## Input data

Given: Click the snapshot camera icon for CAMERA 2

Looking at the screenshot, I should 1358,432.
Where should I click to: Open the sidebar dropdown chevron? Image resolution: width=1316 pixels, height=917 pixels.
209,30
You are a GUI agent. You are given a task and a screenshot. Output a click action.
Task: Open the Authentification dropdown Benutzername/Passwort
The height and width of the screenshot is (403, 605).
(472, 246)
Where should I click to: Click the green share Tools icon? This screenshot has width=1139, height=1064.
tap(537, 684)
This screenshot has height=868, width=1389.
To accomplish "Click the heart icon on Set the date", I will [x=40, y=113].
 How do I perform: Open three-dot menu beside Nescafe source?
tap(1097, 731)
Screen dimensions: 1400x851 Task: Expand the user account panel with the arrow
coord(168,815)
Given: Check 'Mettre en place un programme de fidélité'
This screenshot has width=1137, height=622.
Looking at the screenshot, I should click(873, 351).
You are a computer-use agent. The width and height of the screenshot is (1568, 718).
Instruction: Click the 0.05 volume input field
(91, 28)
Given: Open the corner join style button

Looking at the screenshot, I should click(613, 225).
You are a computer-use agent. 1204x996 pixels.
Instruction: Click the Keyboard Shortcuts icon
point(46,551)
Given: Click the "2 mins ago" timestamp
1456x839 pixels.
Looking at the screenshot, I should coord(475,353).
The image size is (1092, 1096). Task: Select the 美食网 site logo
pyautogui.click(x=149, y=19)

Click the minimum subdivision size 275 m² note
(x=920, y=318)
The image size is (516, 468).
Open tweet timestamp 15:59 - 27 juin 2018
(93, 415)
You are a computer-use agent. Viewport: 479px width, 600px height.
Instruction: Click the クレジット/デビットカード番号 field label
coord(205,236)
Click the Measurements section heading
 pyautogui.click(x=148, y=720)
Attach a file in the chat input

## Task requirements
Copy out the part of the records above that opens with the line containing "The image size is (1092, 1096)." and closes with the line containing "coord(205,236)", requests included, and shift every coordinate in the answers by adding 114 to it. Give only these lines.

## Result for this exercise
The image size is (1092, 1096). Task: Select the 美食网 site logo
pyautogui.click(x=263, y=133)

Click the minimum subdivision size 275 m² note
(x=1034, y=432)
The image size is (516, 468).
Open tweet timestamp 15:59 - 27 juin 2018
(207, 529)
You are a computer-use agent. Viewport: 479px width, 600px height.
Instruction: Click the クレジット/デビットカード番号 field label
coord(319,350)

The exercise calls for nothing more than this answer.